Sus pasiones, su perfeccionismo, sus demonios, sus deseos, su arte, sus diabluras y su obsesión por el control estaban íntimamente relacionados con su enfoque de los negocios, y entonces decidí tratar de escribir su historia como un caso práctico de creatividad.



La teoría del campo unificado que liga la personalidad de Jobs con sus productos comienza con su rasgo más saliente: su intensidad. Era evidente ya en la escuela secundaria. Para entonces, ya había iniciado sus constantes experimentos con dietas compulsivas –generalmente sólo de frutas y verduras– de modo que era delgado y enjuto. Aprendió a mirar a la gente sin pestañear y perfeccionó los largos silencios interrumpidos por andanadas entrecortadas de veloces comentarios.



Esa intensidad alentó una visión binaria del mundo. Sus colegas hablaban de la dicotomía héroe/imbécil; uno era una cosa o la otra, a veces en el mismo día. Lo mismo valía para los productos, las ideas e incluso la comida: algo era “lo mejor del mundo” o “una porquería”. Podía paladear dos paltas y declarar que una era la mejor que se hubiese cultivado y la otra incomible.

## FILAS PROPORCIONADAS
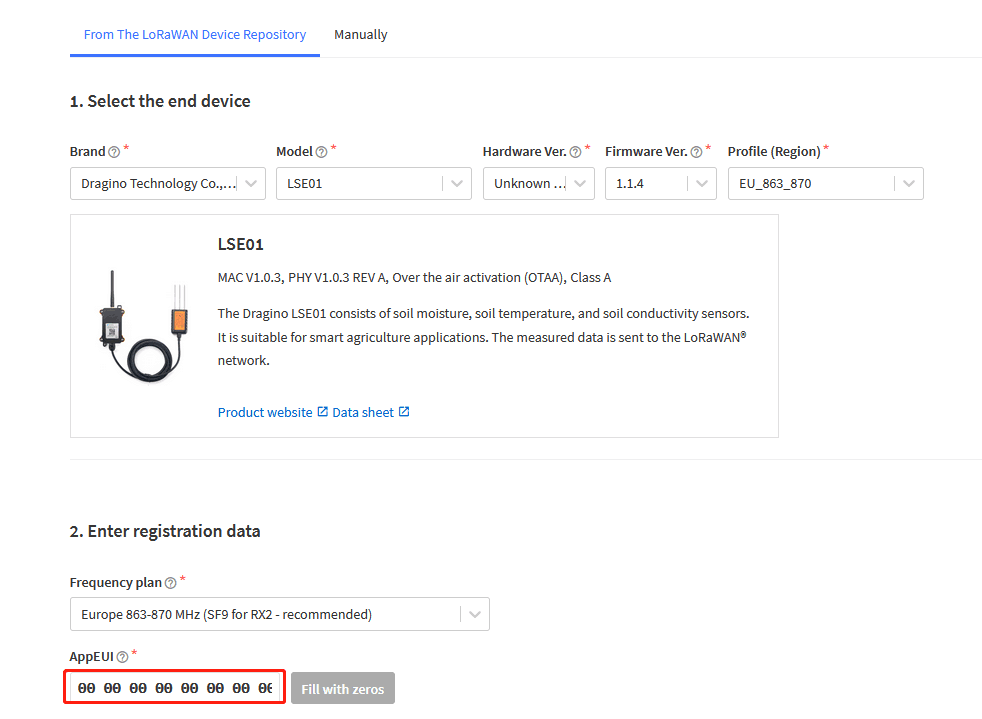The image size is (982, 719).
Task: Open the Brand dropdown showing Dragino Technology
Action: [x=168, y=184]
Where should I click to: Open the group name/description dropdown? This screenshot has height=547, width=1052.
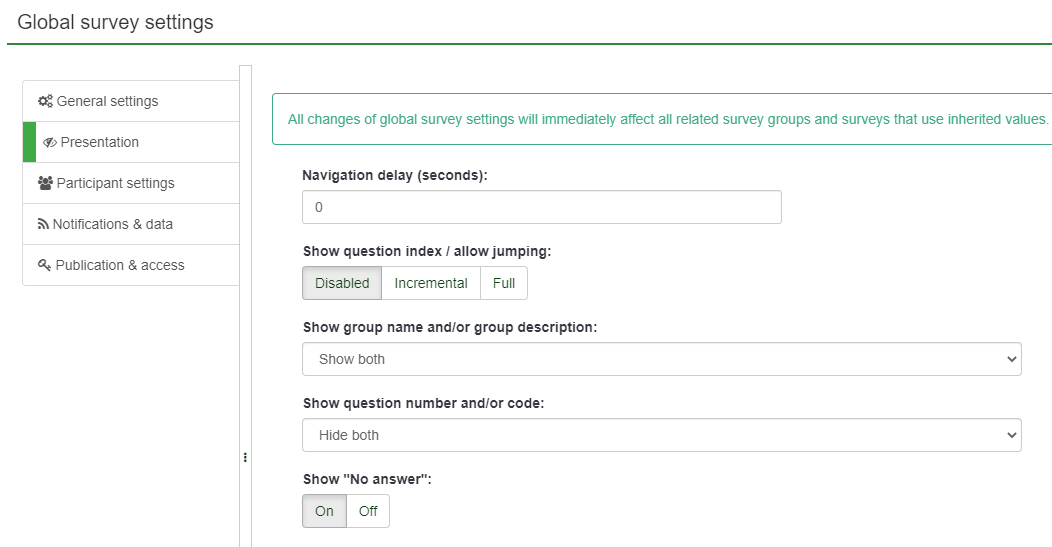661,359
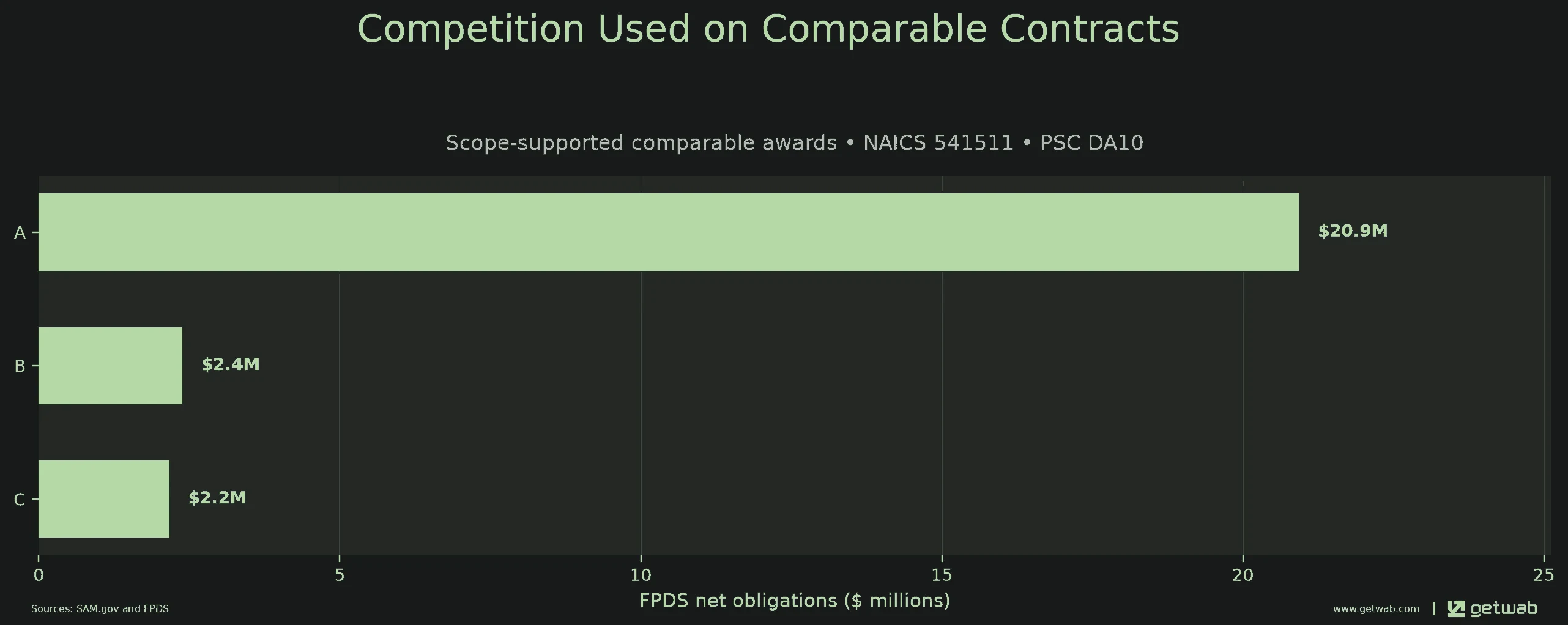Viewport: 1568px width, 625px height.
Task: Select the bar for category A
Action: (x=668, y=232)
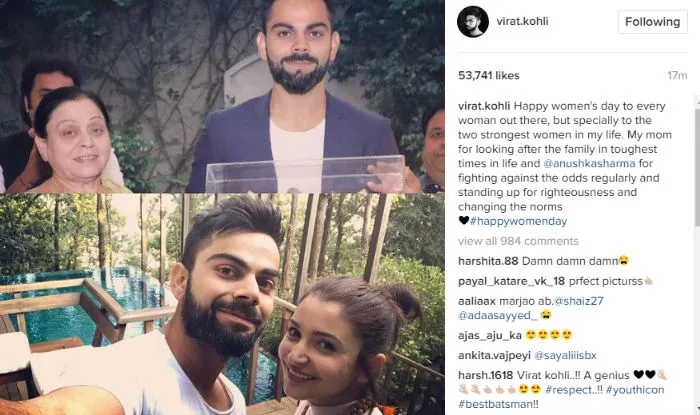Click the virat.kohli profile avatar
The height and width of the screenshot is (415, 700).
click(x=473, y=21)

==

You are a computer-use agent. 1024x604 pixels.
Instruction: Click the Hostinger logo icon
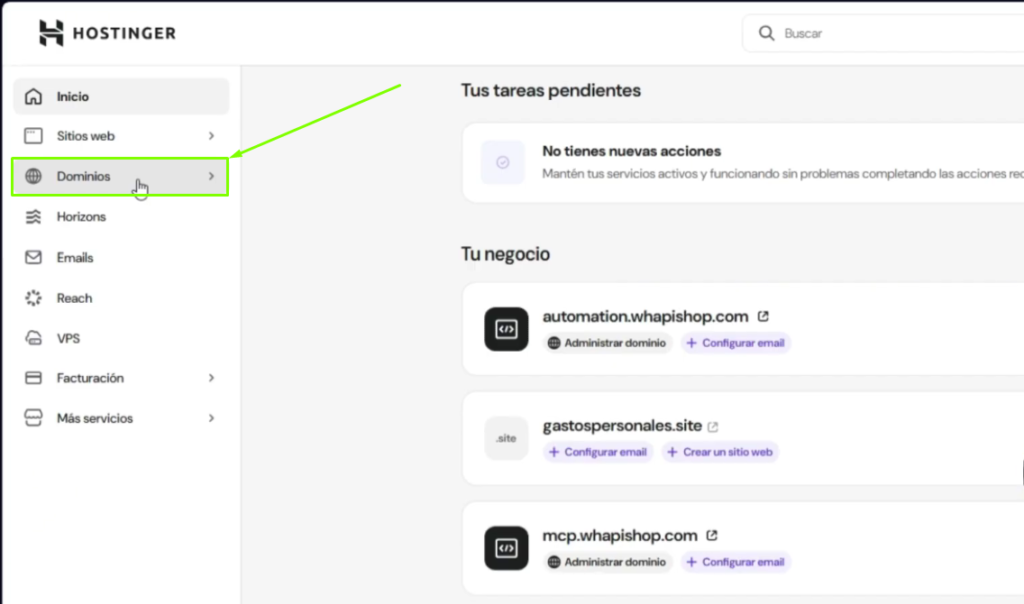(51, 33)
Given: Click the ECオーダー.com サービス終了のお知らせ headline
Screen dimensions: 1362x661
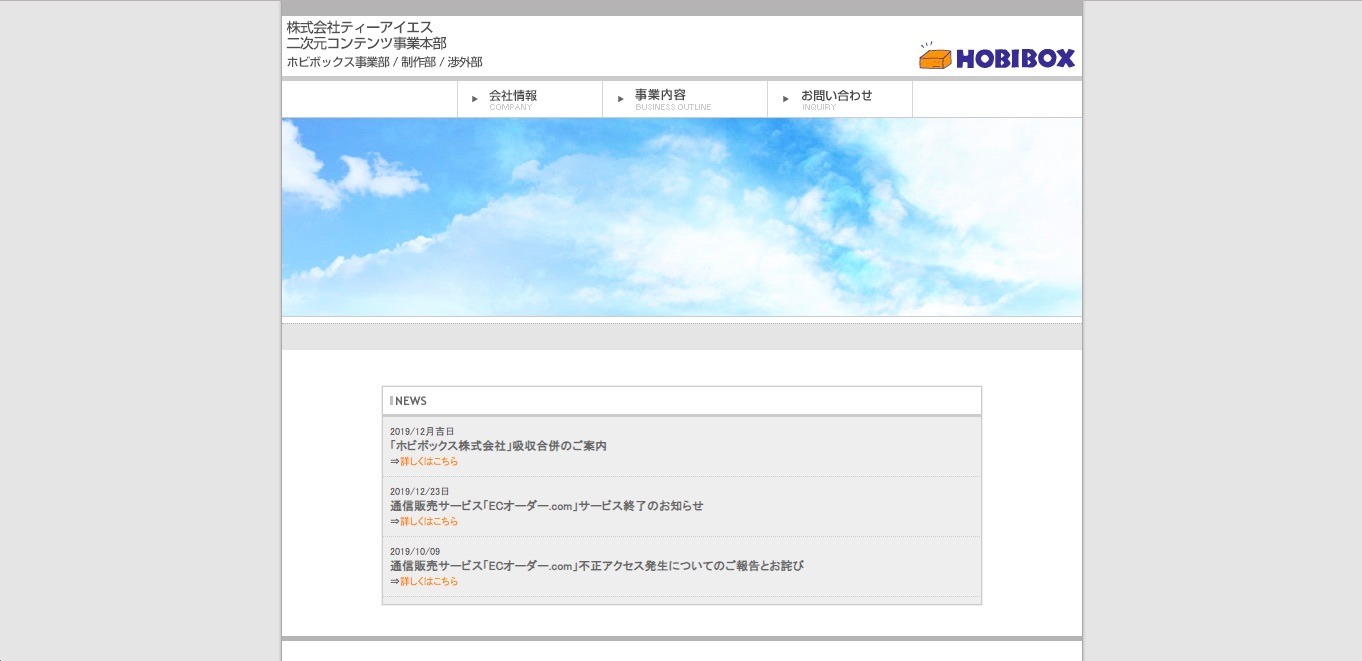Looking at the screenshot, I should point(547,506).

...

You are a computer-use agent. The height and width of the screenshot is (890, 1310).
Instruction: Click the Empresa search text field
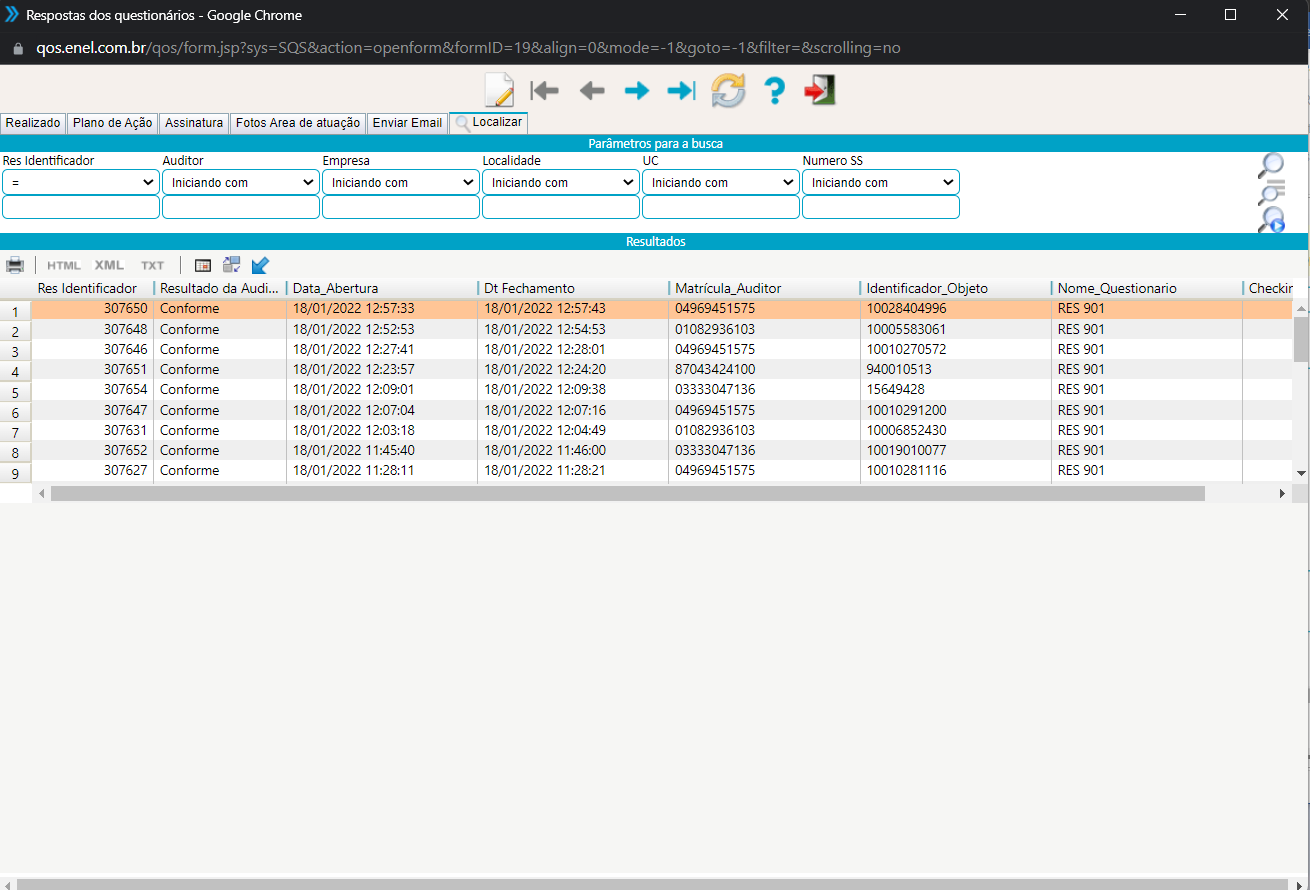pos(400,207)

## OBJETIVO DE LA TAREA
Retoma el fragmento sobre la personalidad de Jobs y continúalo a partir de su última oración.

## RESULTADO DEL EJERCICIO
Se consideraba un artista, lo que le dio una gran pasión por el diseño. Mientras construía la Macintosh original, a comienzos de 1980, insistía en que el diseño fuera más “amigable”, un concepto ajeno a los ingenieros de hardware de computación en aquella época. Su solución fue hacer que la Mac evocara un rostro humano, e incluso hizo que el borde superior de la pantalla fuera siempre delgado para que no se pareciera a la cara de un Neanderthal.



Cuando él y su colaborador en el diseño, Jony Ive, construyeron la primera iMac en 1998, Ive decidió que tuviera una manija en la parte superior. Era más humorística que funcional: esa era una computadora de escritorio. No muchos iban a trasladarla de un lugar a otro. Pero comunicaba que uno no tenía que tenerle miedo a la máquina, que podía tocarla y ella responderia Los ingenieros objetaron que haría subir el costo, pero Jobs ordenó que se hiciera.



Su búsqueda de la perfección lo llevó a la compulsión por que Apple tuviera el control total de cada producto que fabricaba. A la mayoría de los fanáticos de la computación les gusta adaptar a su gusto, modificar y enchufar diversas cosas a sus computadoras. Para Jobs, eso era una amenaza.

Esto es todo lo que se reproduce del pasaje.